*WHAT TO PRODUCE*. Drop all images. Then write out each line below exactly as given.
*** DATA FOR THE TASK ***
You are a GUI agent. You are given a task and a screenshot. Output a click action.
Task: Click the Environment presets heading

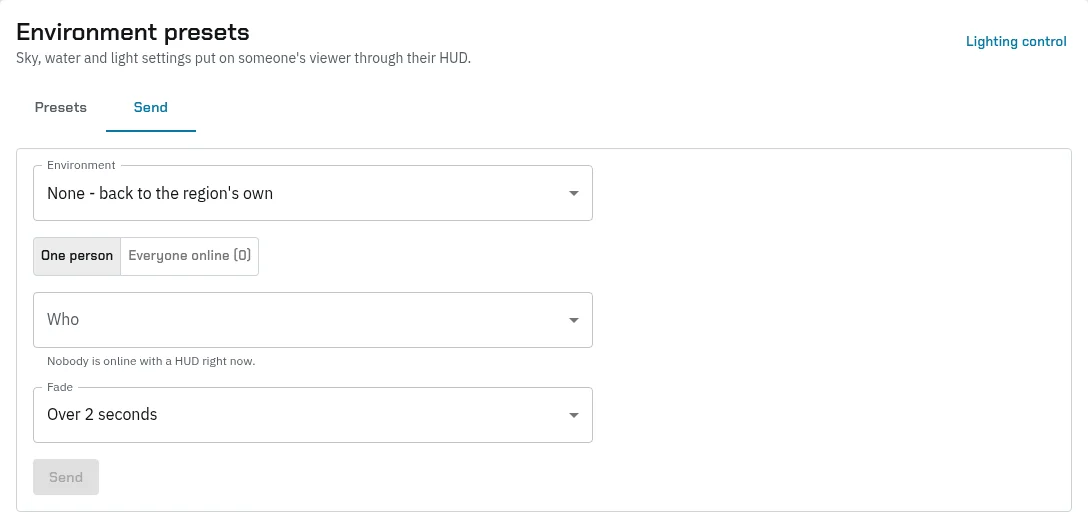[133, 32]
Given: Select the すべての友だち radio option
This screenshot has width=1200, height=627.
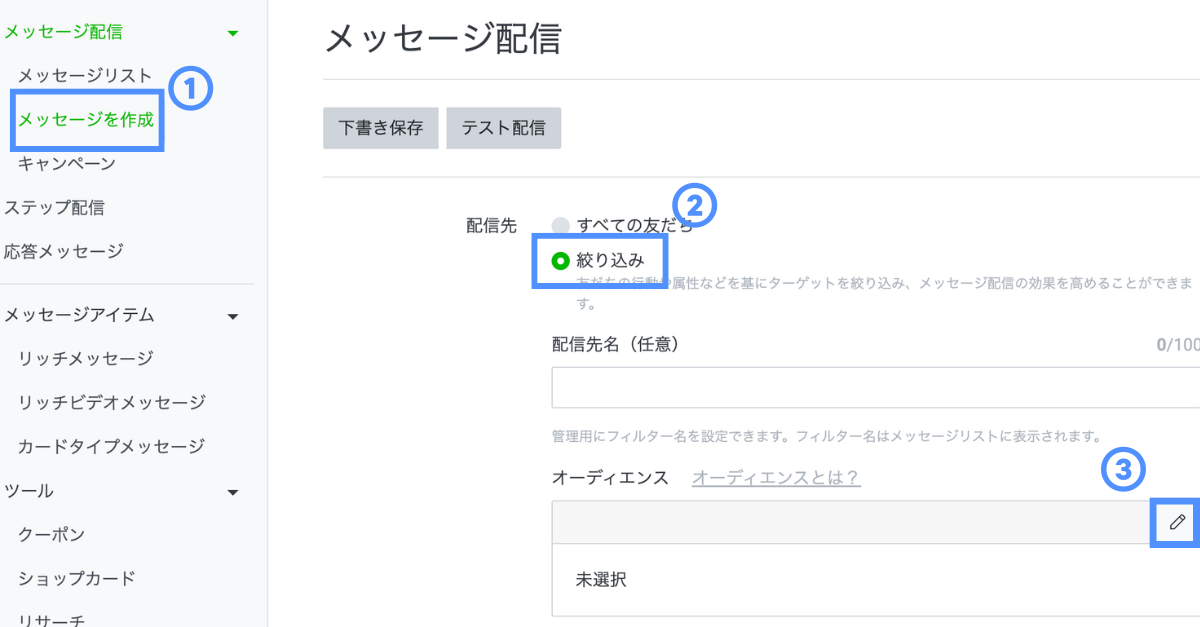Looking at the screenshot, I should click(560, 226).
*** End of DATA FOR THE TASK ***
*EXERCISE ANSWER*.
You are a GUI agent. You are given a task and a screenshot. Output a click action.
Task: Click the Environment presets heading

[133, 32]
Given: Select the すべての友だち radio option
This screenshot has width=1200, height=627.
Looking at the screenshot, I should click(560, 226).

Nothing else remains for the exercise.